The company conducted a full operational review last summer in the wake of poor sales and the abrupt departure of its former CEO. At its conclusion, the company decided to sell its fresh and international businesses and focus on snacks, meals and beverages to improve the company.
“We are on track with our plans and are encouraged by the progress we are making,” McLoughlin said on Tuesday.
During a call discussing the earnings, Chief Financial Officer Anthony DiSilvestro said the company has received “significant buyer interest” for Campbell Fresh and the international business. McLoughlin added that the company has been actively searching for a permanent CEO, and it expects to find one by the end of the year.
Shareholders seemed to agree with the rosy take: the company’s stock jumped about 7% on the results.
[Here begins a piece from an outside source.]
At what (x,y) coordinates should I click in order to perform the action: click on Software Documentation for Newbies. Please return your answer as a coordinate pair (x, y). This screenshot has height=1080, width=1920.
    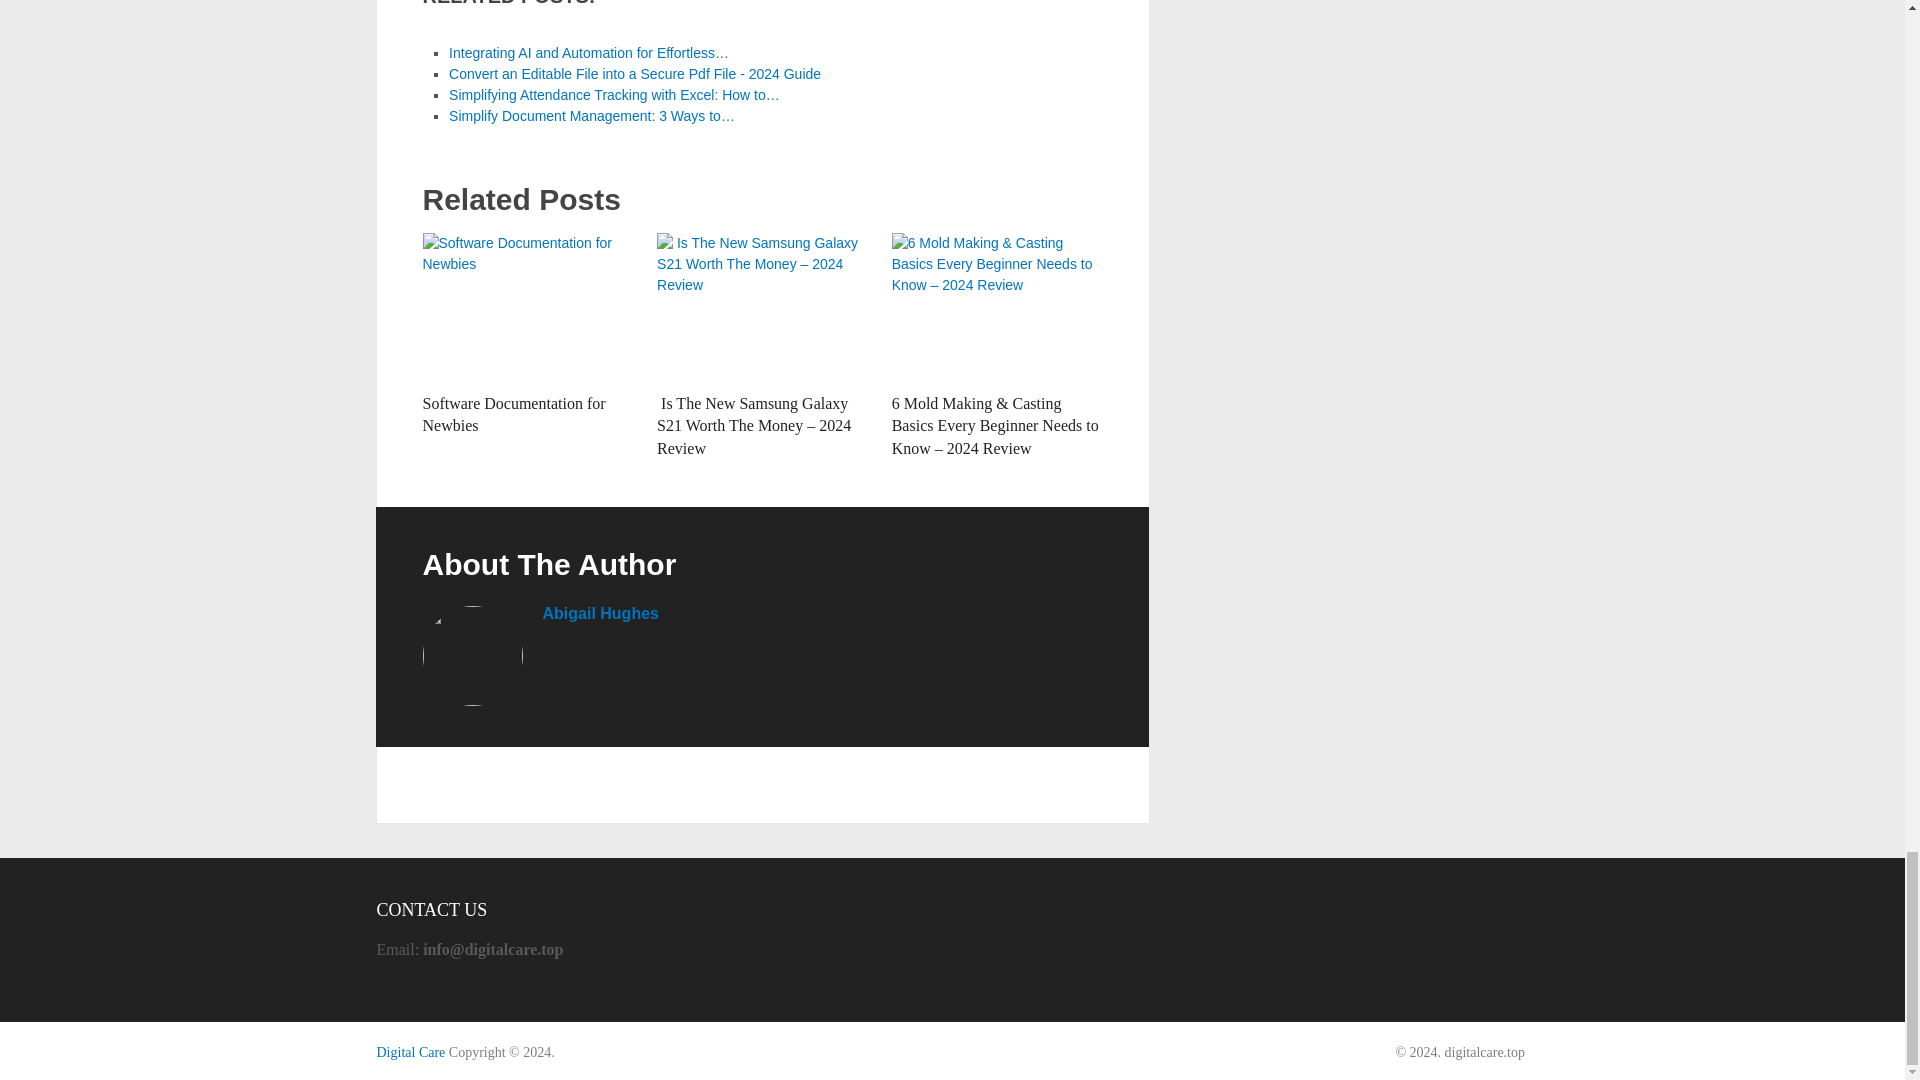
    Looking at the image, I should click on (528, 308).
Tuesday’s earnings come at an important time for the company. Next week, shareholders will vote on whether to keep the company’s current leadership in place, or accept Third Point’s plan to replace 5 of the 12 board members.
Third Point points to Campbell’s recent poor performance as evidence that the current leadership isn’t working. Campbell’s core products “seem tired and out-of-date,” Third Point has said, adding that the company has failed to innovate flavors for its classic products, and still uses “hard-to-pronounce and obscure sounding ingredients” like hydrolyzed soy protein and glutamate in those products. Plus, Campbell is charging too much for the same old soups while losing market share, Third Point said.
The soup company fired back at the time, saying the plan was “riddled with inaccuracies, half-truths, simple generalizations, and vague recommendations.” Campbell’s board says it believes in its own turnaround plan.
It’s a difficult battle for Third Point.
About 41% of the company is controlled by descendants of the founding family, who have vowed to support the current leaders. Third Point and its supporters hold only about 10%.
Last week, proxy adviser Institutional Shareholder Service said shareholders should vote for all five of Third Point’s board nominees. Glass Lewis, another important proxy adviser, lent support to three of the five.
Support from proxy advisory firms, third parties that advise investors on which side is best positioned to increase shareholder value, will likely help sway some investors in Third Point’s favor.
“Winning ISS approval is a big step for Mr. Loeb,” said Charles Elson, director of the center for corporate governance at the University of Delaware, at the time. “That being said, he still has to overcome the hurdle” of the family controlled shares.